The following is a guest post by my good friend Anthony Marco. Anth and I started the premier independent Canadian tech and pop culture podcast Dyscultured nearly four years ago (I departed the show earlier this year and Anth is still hosting the podcast with Andrew Currie, Shane Birley and Ryan Wiseman) and he has a ton of other things he does online — mostly in the podcasting realm. I’ve known Anth for nearly 20 years and he was one of the first I trusted with writing a piece here during my time of busy-ness because he is simply awesome. Follow Anth on Twitter over here.
There is a long accepted premise in visual arts about an artist not allowing someone to see a work before it’s complete. Perhaps the artist’s apprehension comes from fear of misinterpretation or misrepresentation. Perhaps it’s even simpler in that perceived blemishes and flaws haven’t been concealed yet. What the fears all bear out, however, is an inescapable conclusion that tradition favours finished product over process.
In an increasingly shared culture, becoming witnesses to creative processes is far more engrossing than final product. We are consumed by “Making Of” vignettes appended to DVDs. We watch the Iron Chefs in their process for 50 out of 60 minutes before ever seeing a finished dish. We want to see the choices, occasional slips and stumbles that are part of the creative process. Call it the authenticity of the work or the humanizing of the creator, process is often far more engrossing than product.

SUPPLIED MATERIAL
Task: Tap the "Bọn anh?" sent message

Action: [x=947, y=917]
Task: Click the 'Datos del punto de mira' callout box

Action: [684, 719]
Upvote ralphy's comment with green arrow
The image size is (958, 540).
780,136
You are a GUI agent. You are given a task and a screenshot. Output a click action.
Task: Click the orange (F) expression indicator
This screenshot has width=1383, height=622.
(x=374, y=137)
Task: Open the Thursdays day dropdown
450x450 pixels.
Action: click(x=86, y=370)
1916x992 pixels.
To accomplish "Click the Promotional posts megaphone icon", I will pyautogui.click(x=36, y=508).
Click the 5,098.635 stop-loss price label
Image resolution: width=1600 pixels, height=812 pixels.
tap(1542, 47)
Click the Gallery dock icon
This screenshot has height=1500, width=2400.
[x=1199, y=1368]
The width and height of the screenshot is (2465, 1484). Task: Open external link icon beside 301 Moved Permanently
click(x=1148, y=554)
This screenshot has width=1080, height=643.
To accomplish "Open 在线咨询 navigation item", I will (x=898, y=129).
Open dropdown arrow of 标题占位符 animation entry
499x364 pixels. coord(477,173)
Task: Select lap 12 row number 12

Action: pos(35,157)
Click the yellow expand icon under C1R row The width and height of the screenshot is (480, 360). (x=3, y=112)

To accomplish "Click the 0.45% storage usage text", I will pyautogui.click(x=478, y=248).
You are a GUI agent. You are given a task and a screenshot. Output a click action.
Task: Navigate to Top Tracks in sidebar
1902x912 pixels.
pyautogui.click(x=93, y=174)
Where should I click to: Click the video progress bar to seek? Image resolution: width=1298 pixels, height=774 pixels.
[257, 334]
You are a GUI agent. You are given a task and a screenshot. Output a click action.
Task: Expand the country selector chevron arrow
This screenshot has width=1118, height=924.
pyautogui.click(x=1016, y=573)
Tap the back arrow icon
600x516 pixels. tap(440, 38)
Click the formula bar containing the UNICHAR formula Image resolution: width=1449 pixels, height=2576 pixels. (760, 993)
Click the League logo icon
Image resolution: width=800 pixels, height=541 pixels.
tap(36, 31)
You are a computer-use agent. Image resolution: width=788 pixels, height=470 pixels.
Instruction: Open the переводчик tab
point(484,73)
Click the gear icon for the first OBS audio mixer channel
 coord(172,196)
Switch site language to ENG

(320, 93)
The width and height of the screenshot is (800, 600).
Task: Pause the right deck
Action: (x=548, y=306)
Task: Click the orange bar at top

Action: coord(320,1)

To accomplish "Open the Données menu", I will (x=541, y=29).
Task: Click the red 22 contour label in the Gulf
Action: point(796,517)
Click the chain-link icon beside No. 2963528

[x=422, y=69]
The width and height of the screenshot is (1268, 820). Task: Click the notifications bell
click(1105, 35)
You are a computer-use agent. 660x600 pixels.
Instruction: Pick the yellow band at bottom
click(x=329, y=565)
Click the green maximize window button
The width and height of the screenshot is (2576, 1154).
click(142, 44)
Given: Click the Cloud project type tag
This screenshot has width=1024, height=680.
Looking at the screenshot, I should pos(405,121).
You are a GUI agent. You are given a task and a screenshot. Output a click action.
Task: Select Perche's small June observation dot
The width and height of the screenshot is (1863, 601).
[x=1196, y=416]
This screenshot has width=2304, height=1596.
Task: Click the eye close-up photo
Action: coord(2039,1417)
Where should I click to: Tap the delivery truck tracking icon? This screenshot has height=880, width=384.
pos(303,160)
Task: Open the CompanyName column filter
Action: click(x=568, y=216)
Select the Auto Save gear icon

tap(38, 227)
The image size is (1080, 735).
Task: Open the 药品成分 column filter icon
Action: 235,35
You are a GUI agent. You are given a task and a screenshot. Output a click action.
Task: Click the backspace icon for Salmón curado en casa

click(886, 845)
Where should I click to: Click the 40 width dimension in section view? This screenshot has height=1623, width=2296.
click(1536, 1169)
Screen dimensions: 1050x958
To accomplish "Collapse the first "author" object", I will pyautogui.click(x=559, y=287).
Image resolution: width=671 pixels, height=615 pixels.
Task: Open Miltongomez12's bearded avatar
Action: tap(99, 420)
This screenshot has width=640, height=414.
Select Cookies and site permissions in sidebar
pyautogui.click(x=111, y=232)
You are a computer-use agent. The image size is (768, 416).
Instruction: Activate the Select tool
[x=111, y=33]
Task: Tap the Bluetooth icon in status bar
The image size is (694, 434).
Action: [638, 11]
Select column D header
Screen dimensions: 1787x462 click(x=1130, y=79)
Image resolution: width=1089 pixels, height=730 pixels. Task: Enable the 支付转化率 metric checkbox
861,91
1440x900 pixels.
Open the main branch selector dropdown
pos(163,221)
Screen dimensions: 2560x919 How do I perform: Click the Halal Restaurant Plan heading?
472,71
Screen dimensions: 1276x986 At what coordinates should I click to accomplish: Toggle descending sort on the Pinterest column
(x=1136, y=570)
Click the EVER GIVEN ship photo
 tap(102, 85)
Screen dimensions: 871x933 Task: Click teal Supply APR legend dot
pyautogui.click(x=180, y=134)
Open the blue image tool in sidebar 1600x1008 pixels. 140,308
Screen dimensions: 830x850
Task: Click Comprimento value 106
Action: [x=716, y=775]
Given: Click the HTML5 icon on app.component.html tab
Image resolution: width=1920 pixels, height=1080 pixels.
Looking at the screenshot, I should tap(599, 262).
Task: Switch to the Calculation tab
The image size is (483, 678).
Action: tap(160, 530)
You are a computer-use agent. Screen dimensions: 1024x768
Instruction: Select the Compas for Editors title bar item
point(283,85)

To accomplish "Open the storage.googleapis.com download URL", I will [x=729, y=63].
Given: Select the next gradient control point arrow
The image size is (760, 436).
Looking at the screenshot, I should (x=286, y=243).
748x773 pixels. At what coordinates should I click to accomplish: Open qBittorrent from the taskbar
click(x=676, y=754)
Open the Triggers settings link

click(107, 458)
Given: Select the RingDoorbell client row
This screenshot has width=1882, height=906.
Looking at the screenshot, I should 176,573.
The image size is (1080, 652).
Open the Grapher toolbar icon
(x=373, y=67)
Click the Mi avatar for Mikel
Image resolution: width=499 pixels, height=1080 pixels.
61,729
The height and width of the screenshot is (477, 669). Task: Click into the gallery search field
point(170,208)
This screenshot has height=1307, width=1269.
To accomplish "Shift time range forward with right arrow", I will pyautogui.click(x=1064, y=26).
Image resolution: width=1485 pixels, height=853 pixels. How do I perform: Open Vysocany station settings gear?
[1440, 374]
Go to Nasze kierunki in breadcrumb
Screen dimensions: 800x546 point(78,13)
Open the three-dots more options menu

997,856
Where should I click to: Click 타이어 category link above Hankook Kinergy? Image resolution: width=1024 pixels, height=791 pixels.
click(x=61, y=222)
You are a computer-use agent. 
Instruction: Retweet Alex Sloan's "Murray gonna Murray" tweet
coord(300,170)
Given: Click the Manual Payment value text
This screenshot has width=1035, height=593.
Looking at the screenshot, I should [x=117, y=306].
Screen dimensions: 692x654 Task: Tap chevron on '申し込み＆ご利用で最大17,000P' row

WHAT YOU WILL DO
- 1) Reproduce the guest post from "The following is" to "Twitter over here.".
- 2) Answer these questions from the guest post:
(a) For how long has the author of the introduction known Anthony Marco?
(b) For how many of the 60 minutes do viewers watch the Iron Chefs at work before seeing a finished dish?
(c) Who hosts Dyscultured with Anth now?
- 3) Does each statement agree with the guest post? Answer yes or no, and quote the words that decide it.
(a) The author of the introduction still hosts Dyscultured.
(b) Dyscultured was started nearly four years ago.
(c) Tradition favors process over finished product.

SOLUTIONS BY TASK
- 1)
The following is a guest post by my good friend Anthony Marco. Anth and I started the premier independent Canadian tech and pop culture podcast Dyscultured nearly four years ago (I departed the show earlier this year and Anth is still hosting the podcast with Andrew Currie, Shane Birley and Ryan Wiseman) and he has a ton of other things he does online — mostly in the podcasting realm. I’ve known Anth for nearly 20 years and he was one of the first I trusted with writing a piece here during my time of busy-ness because he is simply awesome. Follow Anth on Twitter over here.

- 2)
(a) Nearly 20 years.
(b) 50 minutes.
(c) Andrew Currie, Shane Birley and Ryan Wiseman.

- 3)
(a) No: "I departed the show earlier this year"
(b) Yes: "Dyscultured nearly four years ago"
(c) No: "tradition favours finished product over process"